BEGIN

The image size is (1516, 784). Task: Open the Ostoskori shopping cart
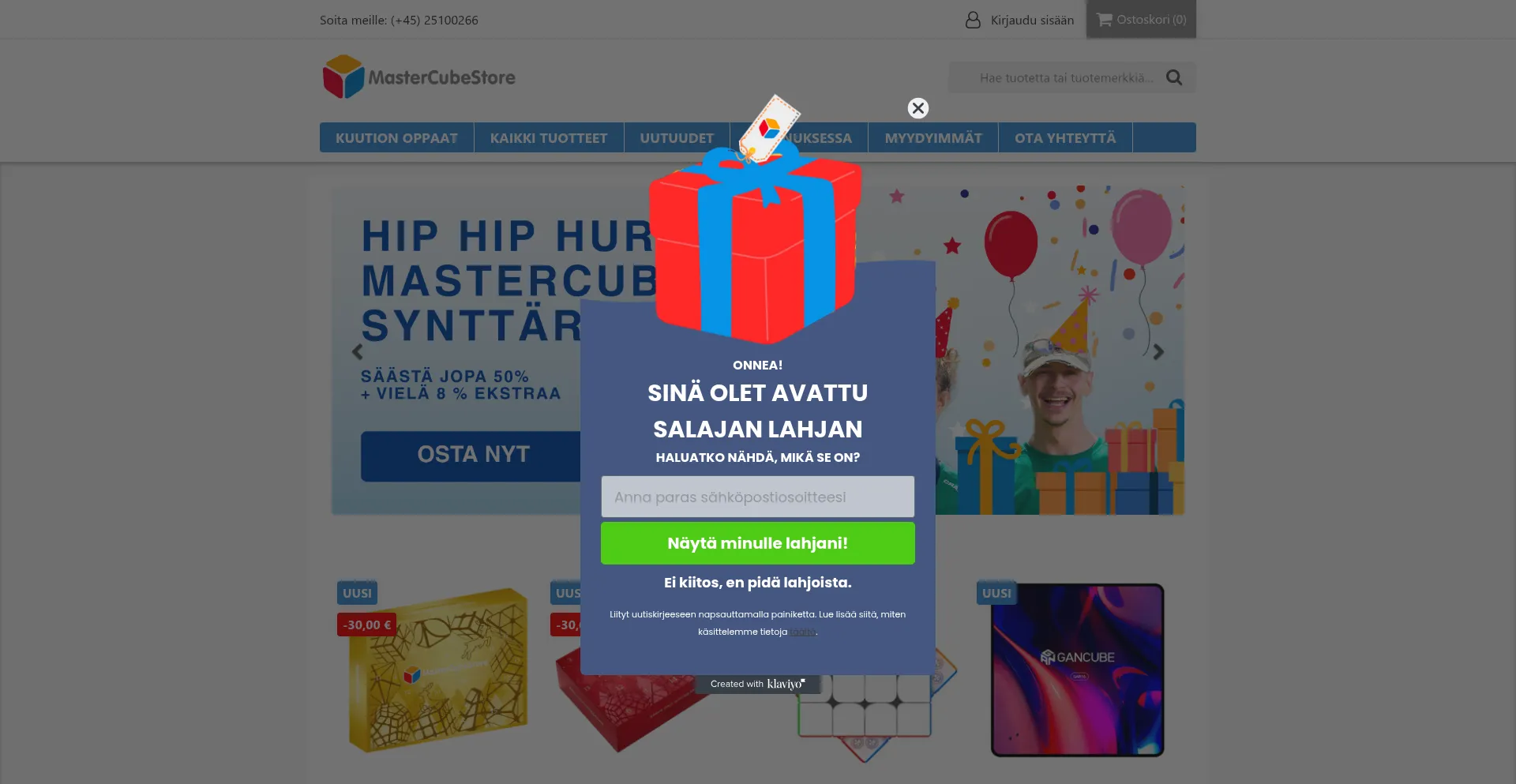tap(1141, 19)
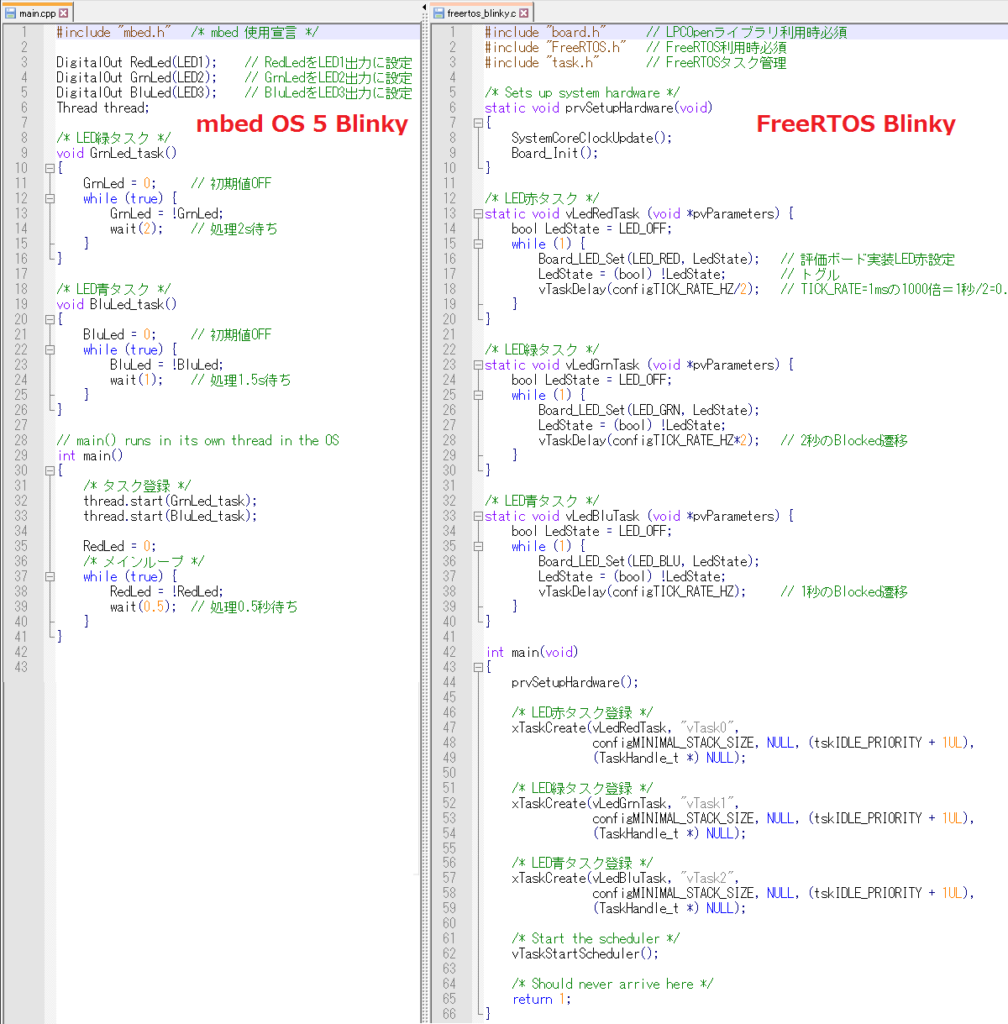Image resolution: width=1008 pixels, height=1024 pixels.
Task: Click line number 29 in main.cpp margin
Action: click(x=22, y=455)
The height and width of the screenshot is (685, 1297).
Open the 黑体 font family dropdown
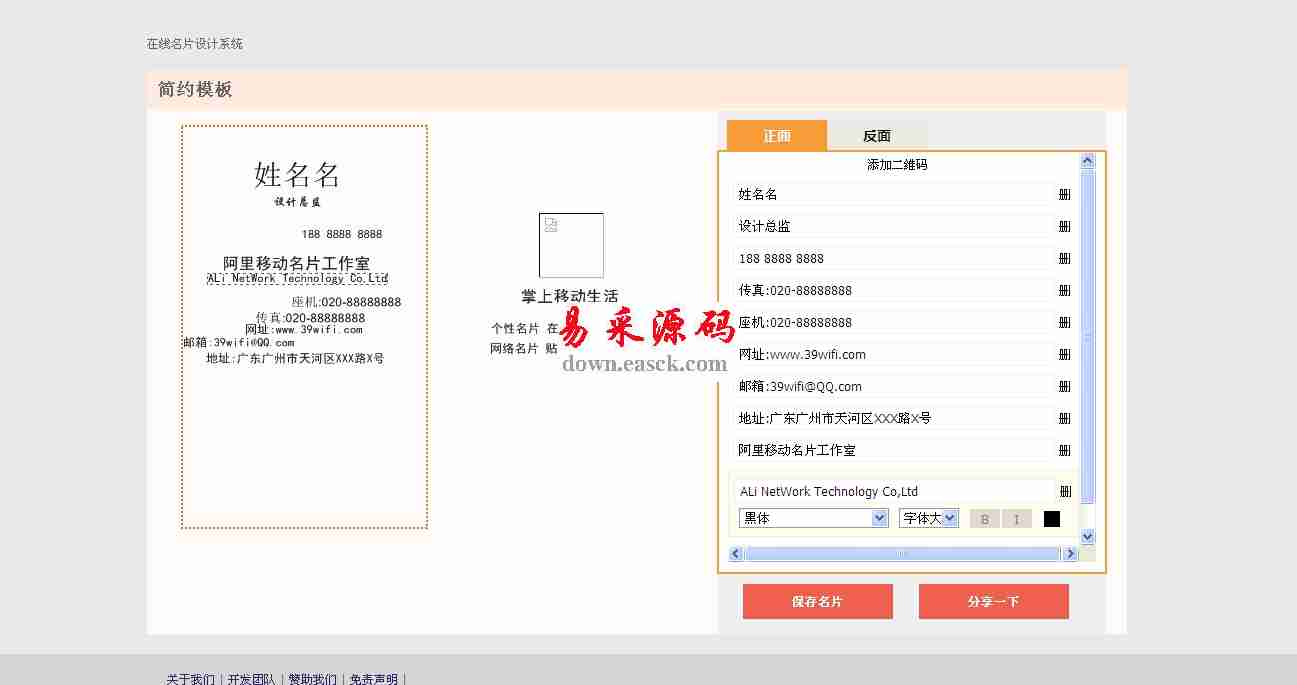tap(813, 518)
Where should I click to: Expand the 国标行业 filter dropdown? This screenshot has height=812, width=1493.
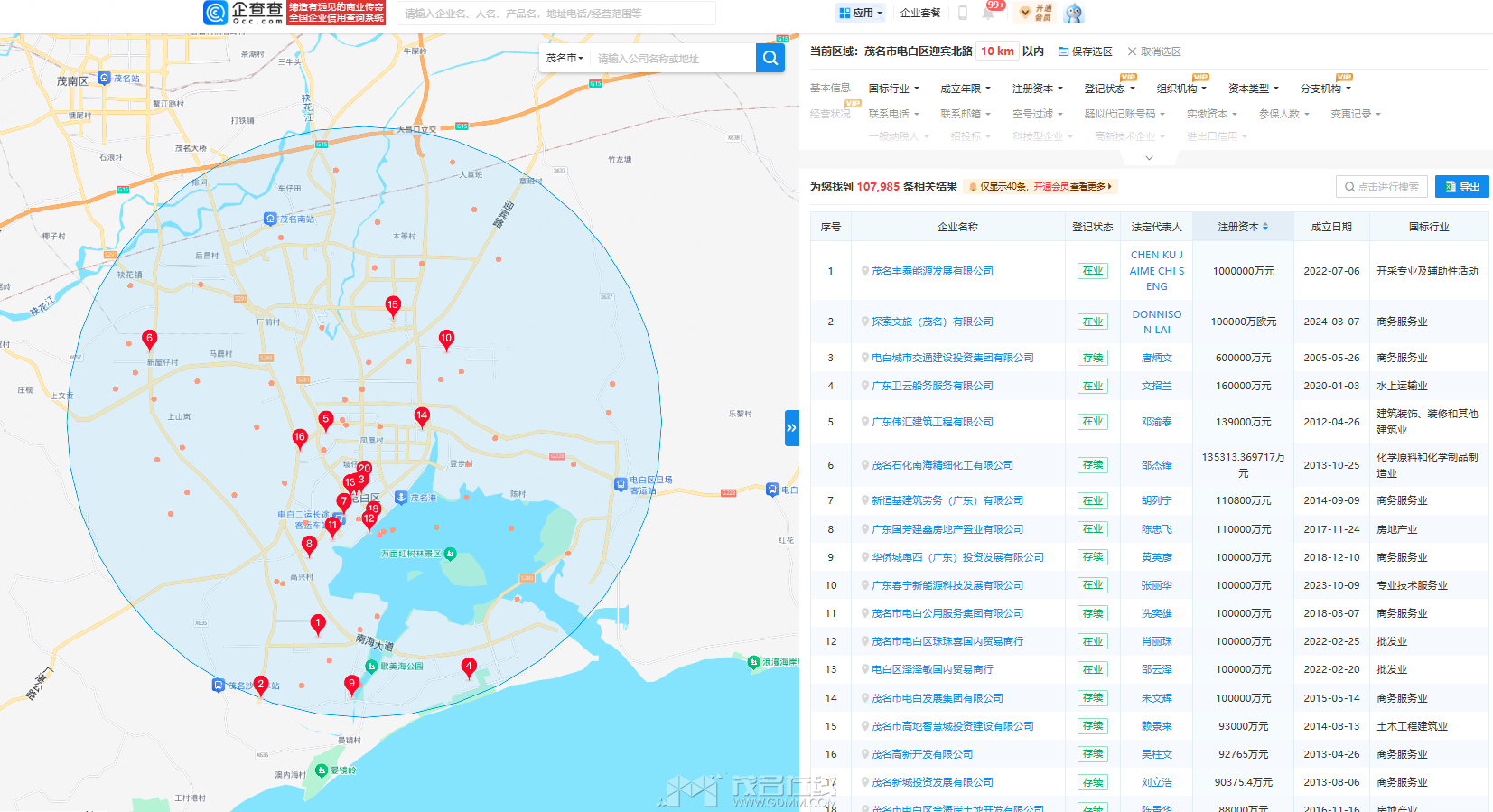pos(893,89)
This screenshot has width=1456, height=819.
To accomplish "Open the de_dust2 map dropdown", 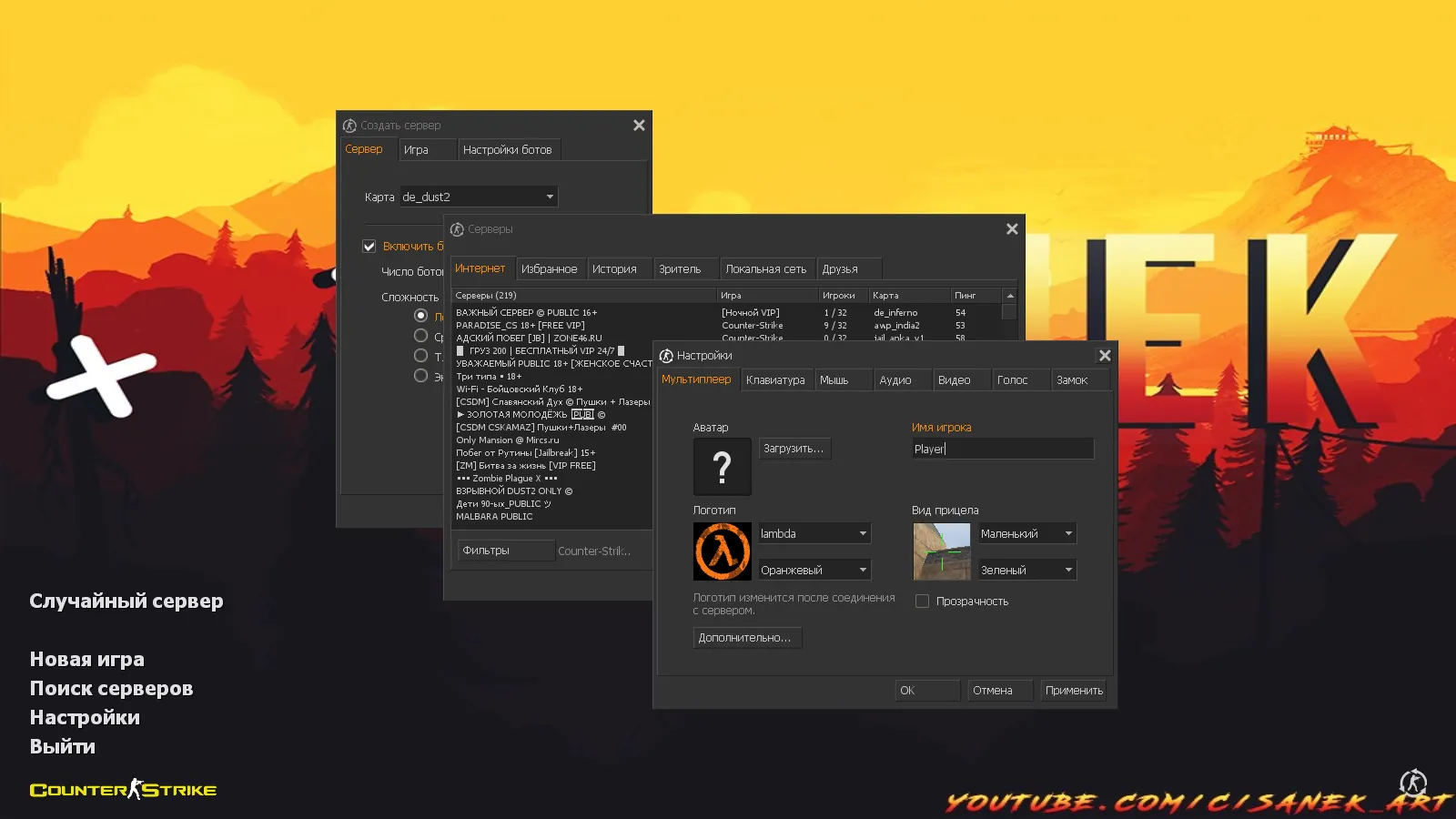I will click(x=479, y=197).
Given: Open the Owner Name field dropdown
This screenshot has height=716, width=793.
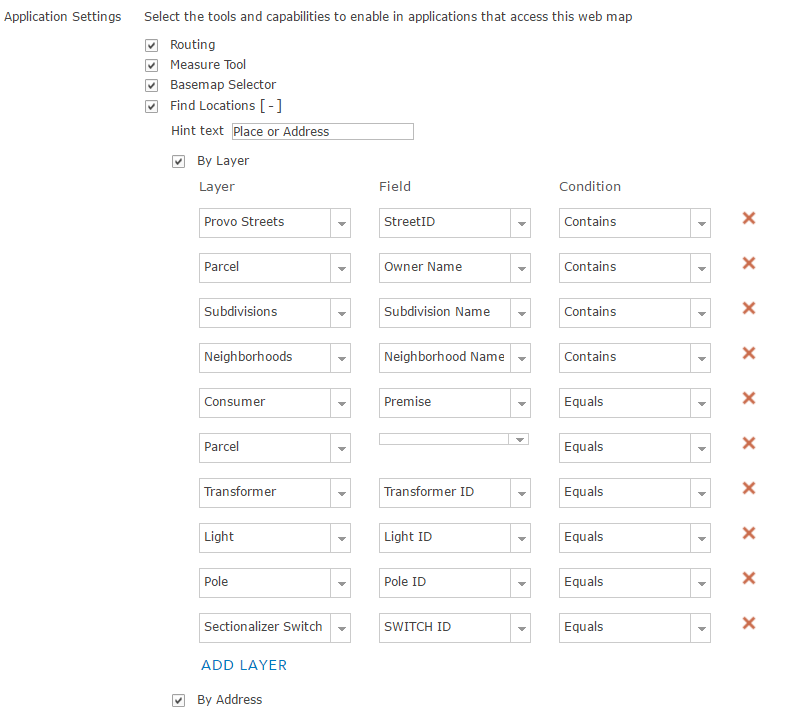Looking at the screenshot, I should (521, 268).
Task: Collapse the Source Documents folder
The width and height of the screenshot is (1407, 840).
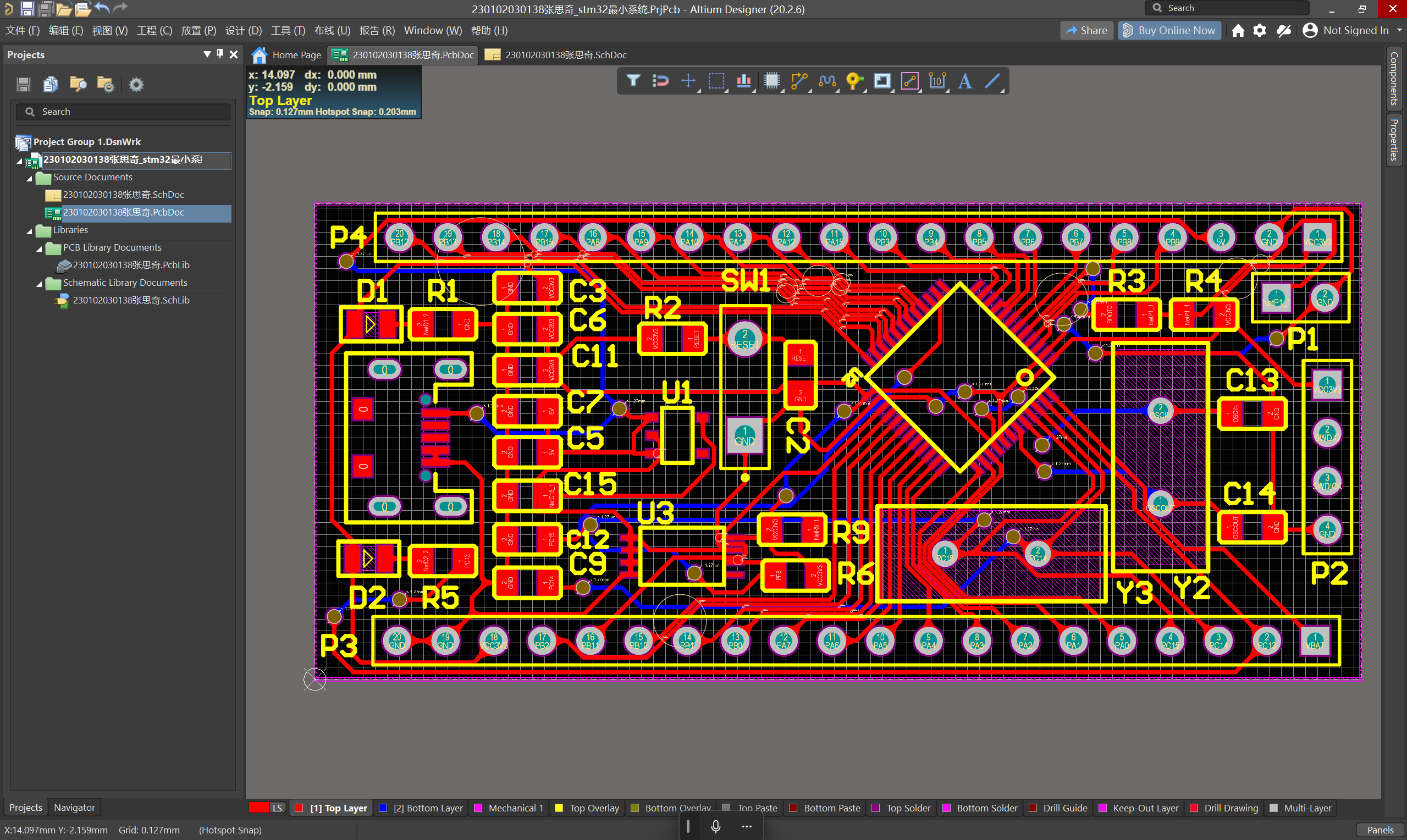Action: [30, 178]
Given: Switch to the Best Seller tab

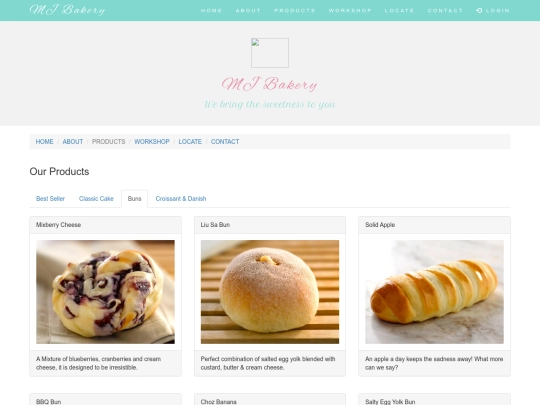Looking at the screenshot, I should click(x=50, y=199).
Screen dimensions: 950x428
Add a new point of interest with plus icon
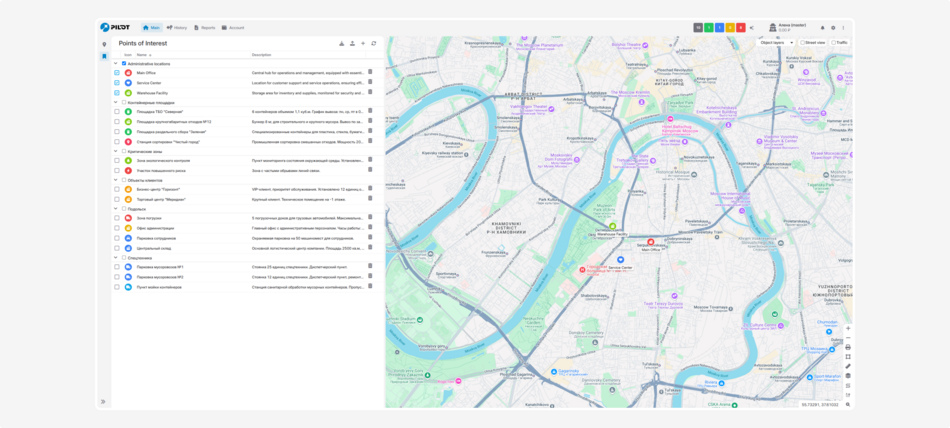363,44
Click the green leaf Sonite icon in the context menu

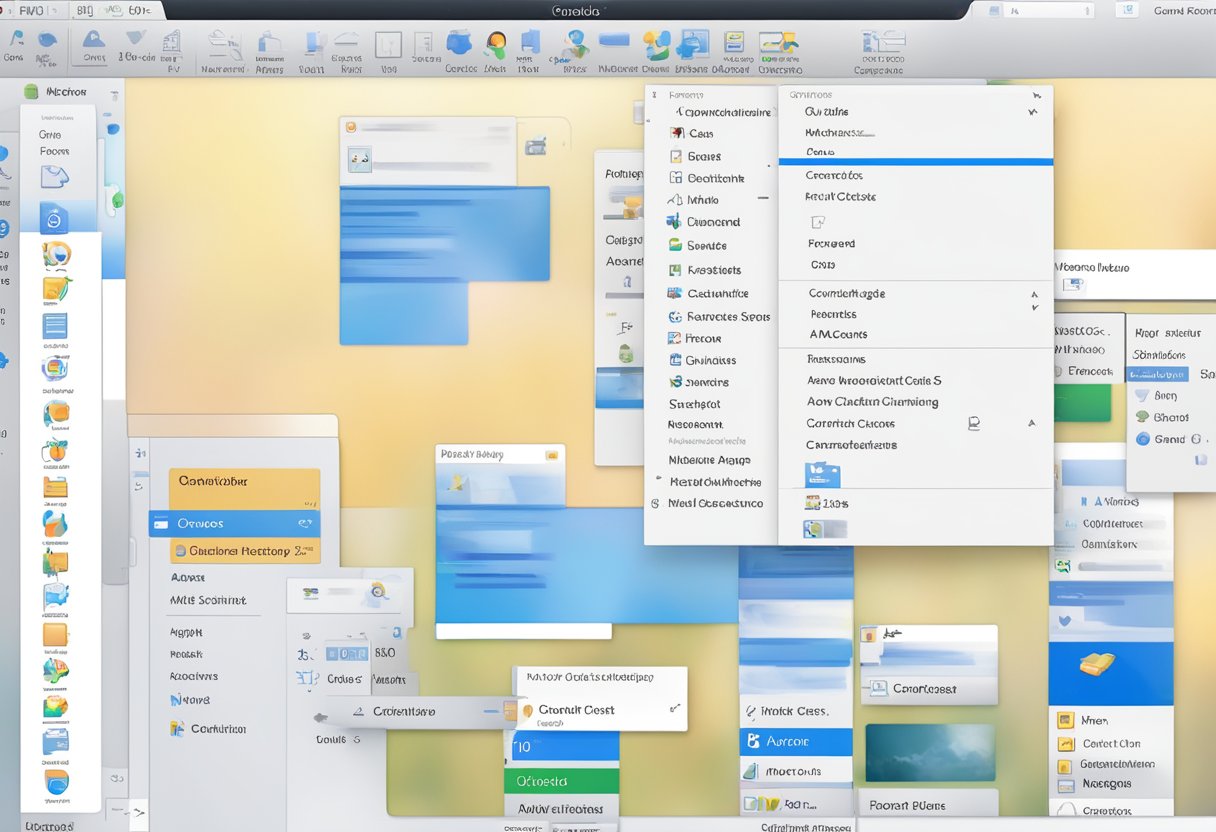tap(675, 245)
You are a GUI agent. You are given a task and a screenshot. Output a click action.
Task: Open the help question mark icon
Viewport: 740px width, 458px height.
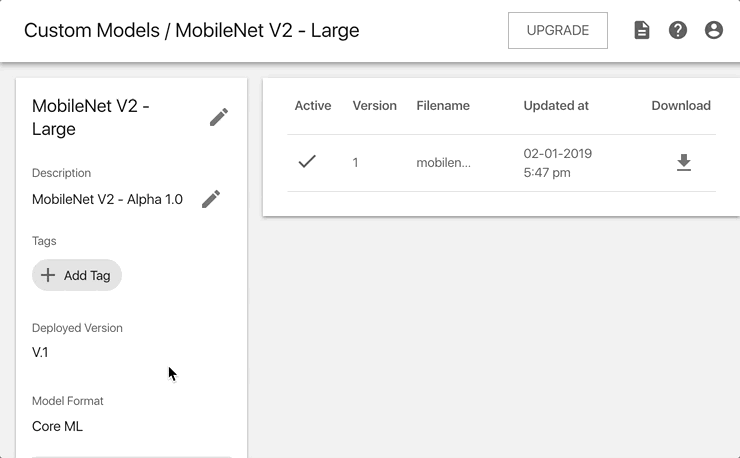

END

**TASK BRIEF:**
Copy the records word for word, beginning at the line that contains "You are a GUI" and continuing through the end of the records. Leave out the pictures.

**THE RESULT:**
You are a GUI agent. You are given a task and a screenshot. Output a click action.
Task: Open the help question mark icon
Viewport: 740px width, 458px height.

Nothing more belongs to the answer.